Task → The answer must reproduce exactly the lines from the one with "Given: Click the المبلغ المتبقي amount field" through the end of the material, and it must contain no pictures.
[[ Entries provided, beginning ]]
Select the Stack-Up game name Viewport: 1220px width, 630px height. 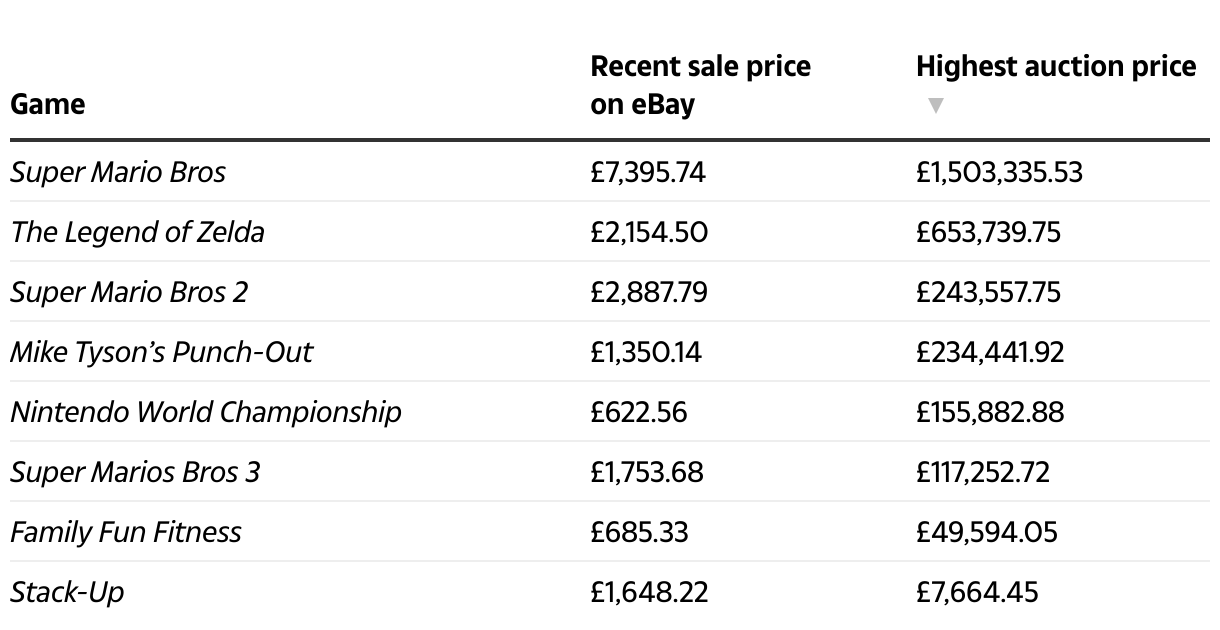[x=67, y=592]
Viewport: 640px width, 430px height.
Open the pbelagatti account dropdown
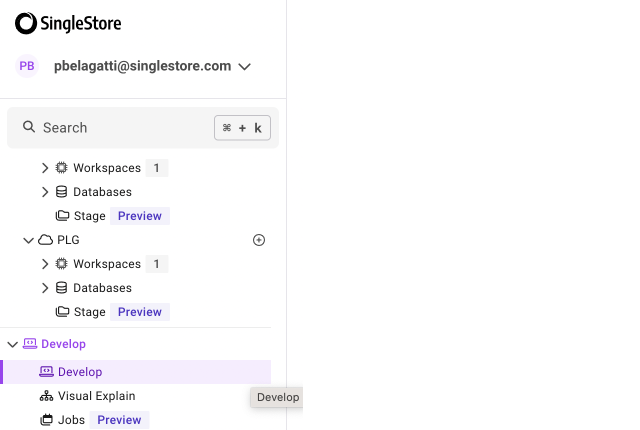click(245, 67)
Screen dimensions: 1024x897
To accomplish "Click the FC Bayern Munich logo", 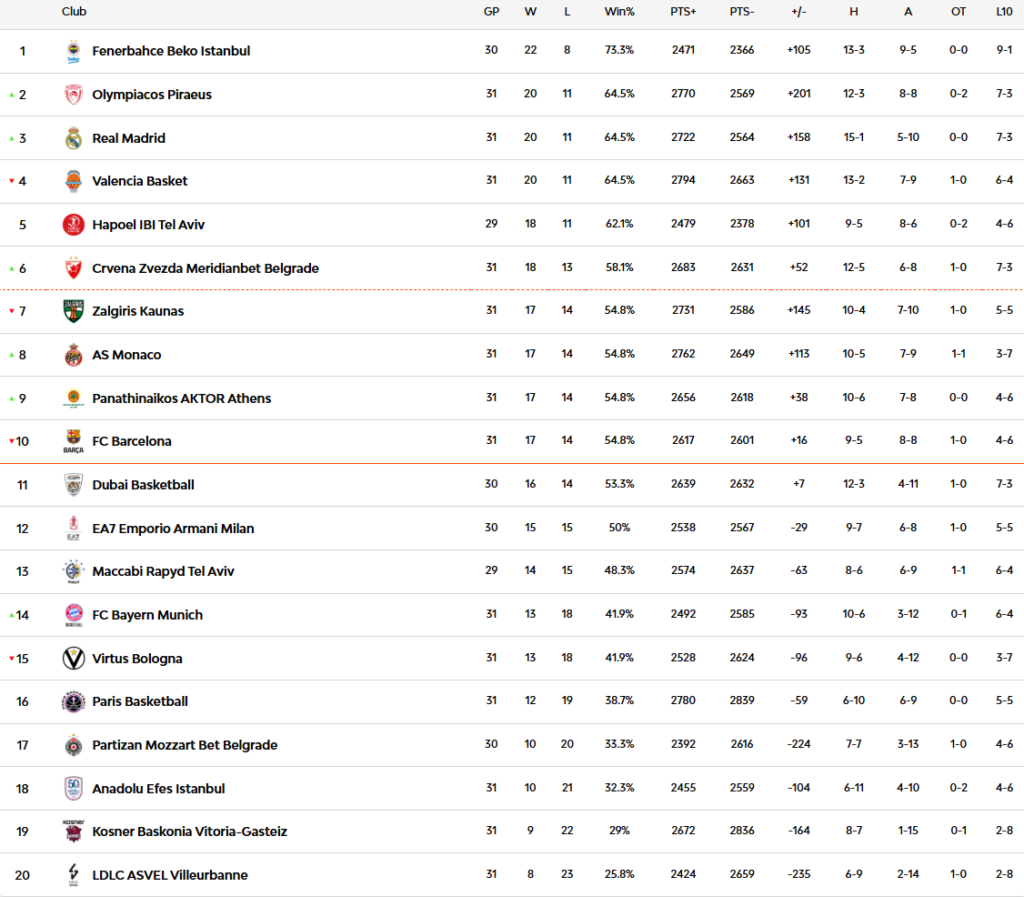I will (x=73, y=615).
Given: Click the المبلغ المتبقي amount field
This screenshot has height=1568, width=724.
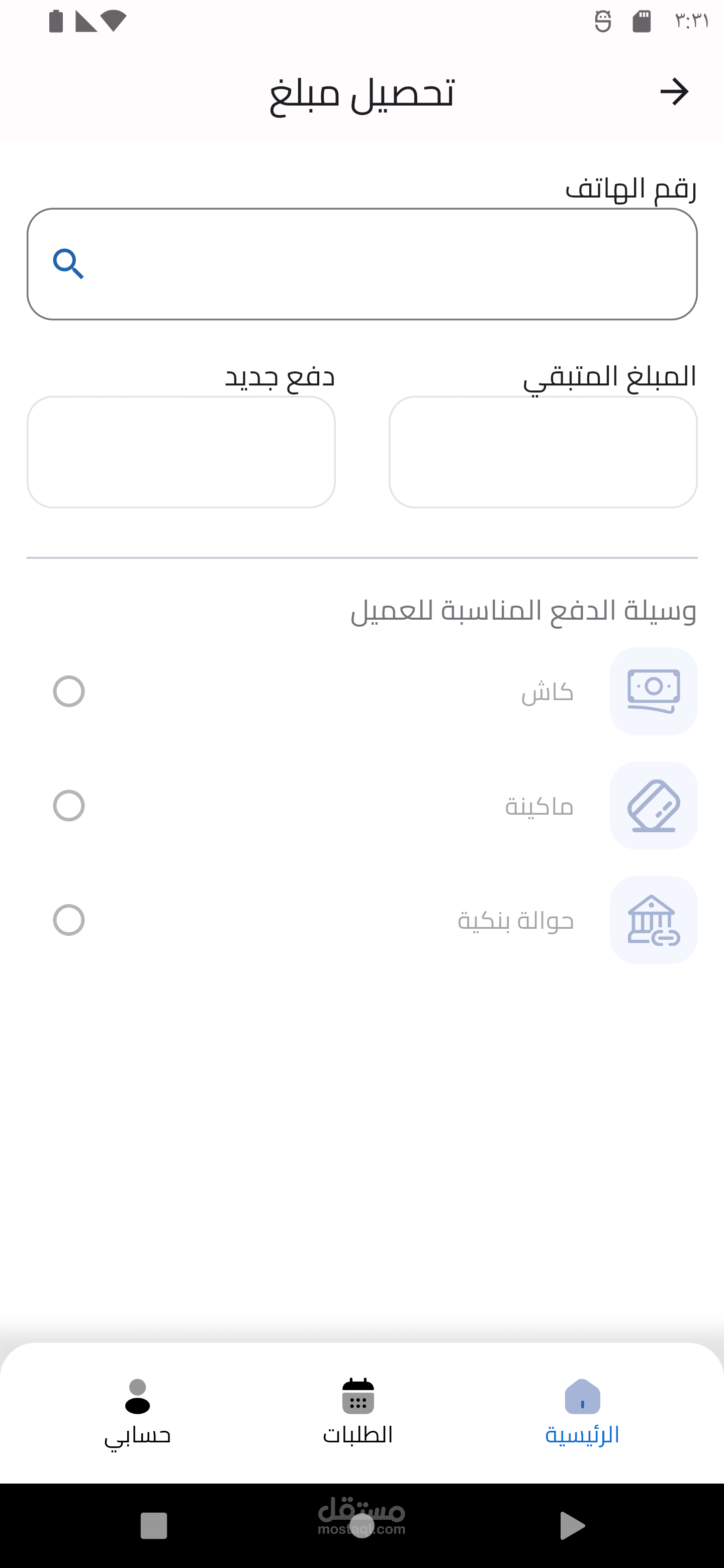Looking at the screenshot, I should 543,452.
[[ Entries provided, end ]]
Solution to the exercise →
Given: Click the المبلغ المتبقي amount field
This screenshot has height=1568, width=724.
Looking at the screenshot, I should 543,452.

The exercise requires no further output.